You are viewing a plain text version of this content. The canonical link for it is here.
Posted to user@avro.apache.org by felix gao <gr...@gmail.com> on 2010/12/23 01:59:46 UTC

Avro Python appending data

Hi all,

I am having trouble adding more data into a file.
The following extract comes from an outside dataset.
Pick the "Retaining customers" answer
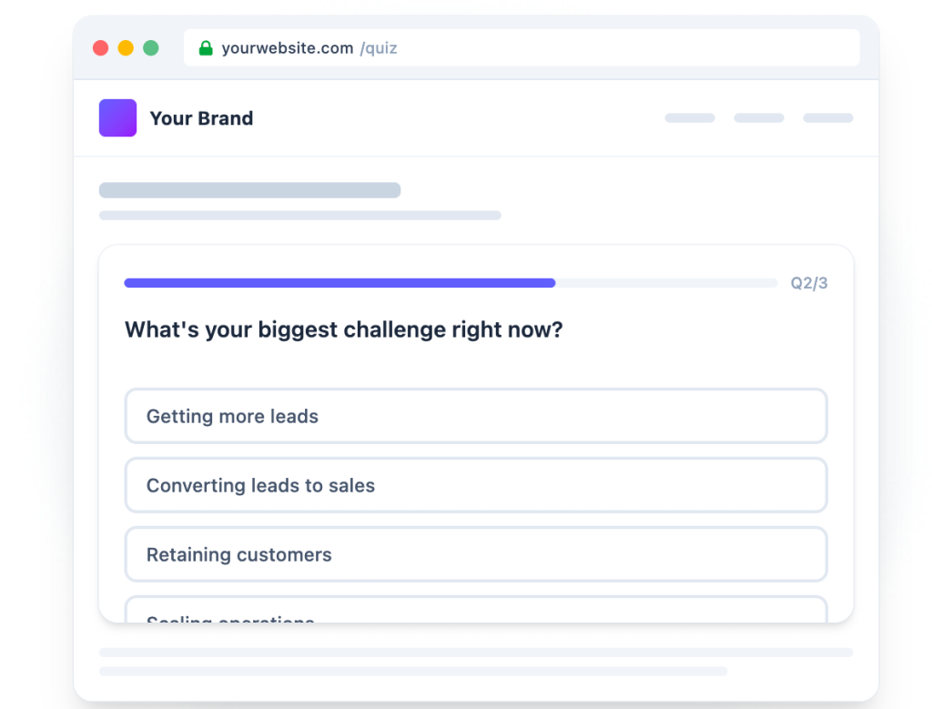Image resolution: width=932 pixels, height=709 pixels. [476, 554]
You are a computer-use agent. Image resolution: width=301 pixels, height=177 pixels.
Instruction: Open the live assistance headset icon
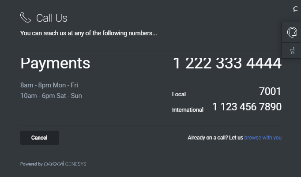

Environment: Python 2.6.5, avro-1.3.3-py2.6

Program looks like this

from avro import schema, datafile, io

OUTFILE_NAME = 'sample.avro'

SCHEMA_STR = """{
    "type": "record",
    "name": "bkSampleAvro",
    "namespace": "bk_avro_example",
    "fields": [
        {   "name": "name"   , "type": "string"   },
        {   "name": "age"    , "type": "int"      },
        {   "name": "address", "type": "string"   },
        {   "name": "value"  , "type": "long"     }
    ]
}"""

SCHEMA = schema.parse(SCHEMA_STR)
def write_avro_file():
    # Lets generate our data
    data = {}
    data['name']    = 'Foo'
    data['age']     = 19
    data['address'] = '10, Bar Eggs Spam'
    data['value']   = 800

    rec_writer = io.DatumWriter(SCHEMA)

    df_writer = datafile.DataFileWriter(
                    open(OUTFILE_NAME, 'ab'),
                    rec_writer,
                    writers_schema = SCHEMA,
                    codec = 'deflate'
                )

    df_writer.append(data)

    df_writer.close()

def read_avro_file():
    rec_reader = io.DatumReader()

    df_reader = datafile.DataFileReader(
                    open(OUTFILE_NAME, "rb"),
                    rec_reader
                )

    for record in df_reader:
        print record['name'], record['age']
        print record['address'], record['value']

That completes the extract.